Mr Wilde says his book has ‘a moral.’ The ‘moral,’ so far as we can collect it, is that man’s chief end is to develop his nature to the fullest by ‘always searching for new sensations,’ that when the soul gets sick the way to cure it is to deny the senses nothing, for ‘nothing,’ says one of Mr Wilde’s characters, Lord Henry Wotton, ‘can cure the soul but the senses, just as nothing can cure the senses but the soul.’ Man is half angel and half ape, and Mr Wilde’s book has no real use if it be not to inculcate the ‘moral’ that when you feel yourself becoming too angelic you cannot do better than rush out and make a beast of yourself.
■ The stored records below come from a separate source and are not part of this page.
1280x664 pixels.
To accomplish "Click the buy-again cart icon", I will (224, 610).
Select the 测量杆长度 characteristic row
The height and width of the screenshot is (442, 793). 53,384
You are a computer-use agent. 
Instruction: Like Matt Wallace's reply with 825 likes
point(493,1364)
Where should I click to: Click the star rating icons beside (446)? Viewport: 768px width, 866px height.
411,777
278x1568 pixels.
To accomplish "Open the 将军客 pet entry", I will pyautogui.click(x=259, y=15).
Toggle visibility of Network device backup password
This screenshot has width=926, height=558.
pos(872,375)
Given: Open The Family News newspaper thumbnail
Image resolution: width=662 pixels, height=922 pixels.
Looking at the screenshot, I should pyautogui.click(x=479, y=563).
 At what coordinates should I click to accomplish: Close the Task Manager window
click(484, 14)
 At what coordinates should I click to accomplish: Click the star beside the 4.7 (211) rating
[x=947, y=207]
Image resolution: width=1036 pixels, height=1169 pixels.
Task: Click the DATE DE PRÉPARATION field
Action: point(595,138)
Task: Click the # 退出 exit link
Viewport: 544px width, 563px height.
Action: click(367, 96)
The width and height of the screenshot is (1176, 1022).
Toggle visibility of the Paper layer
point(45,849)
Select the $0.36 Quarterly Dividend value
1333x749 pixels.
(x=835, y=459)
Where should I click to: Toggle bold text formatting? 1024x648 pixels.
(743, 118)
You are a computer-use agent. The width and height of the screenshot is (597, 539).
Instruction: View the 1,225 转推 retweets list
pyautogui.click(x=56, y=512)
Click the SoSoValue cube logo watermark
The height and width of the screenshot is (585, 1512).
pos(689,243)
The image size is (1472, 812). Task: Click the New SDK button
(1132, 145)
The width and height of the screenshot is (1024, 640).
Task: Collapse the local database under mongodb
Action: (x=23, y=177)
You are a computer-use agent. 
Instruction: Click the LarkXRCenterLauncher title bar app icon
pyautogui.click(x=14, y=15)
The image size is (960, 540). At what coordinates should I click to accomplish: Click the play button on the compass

There is not a single good and holy impulse of human nature, scarcely a fine feelingor instinct that civilisation, art, and religion have developed throughout the ages as part of the barriers between Humanity and Animalism that is not held up to ridicule and contempt in Dorian Gray, if, indeed, such strong words can be fitly applied to the actual effect of Mr Wilde’s airy levity and fluent impudence. His desperate effort to vamp up a ‘moral’ for the book at the end is, artistically speaking, coarse and crude, because the whole incident of Dorian Gray’s death is, as they say on the stage, ‘out of the picture.’ Dorian’s only regret is that unbridled indulgence in every form of secret and unspeakable vice, every resource of luxury and art, and sometimes still more piquant to the jaded young man of fashion, whose lives ‘Dorian Gray’ pretends to sketch, by every abomination of vulgarity and squalor is-what? Why, that it will leave traces of premature age and

loathsome sensualness on his pretty face, rosy with the loveliness that endeared youth of his odious type to the paralytic patricians of the Lower Empire.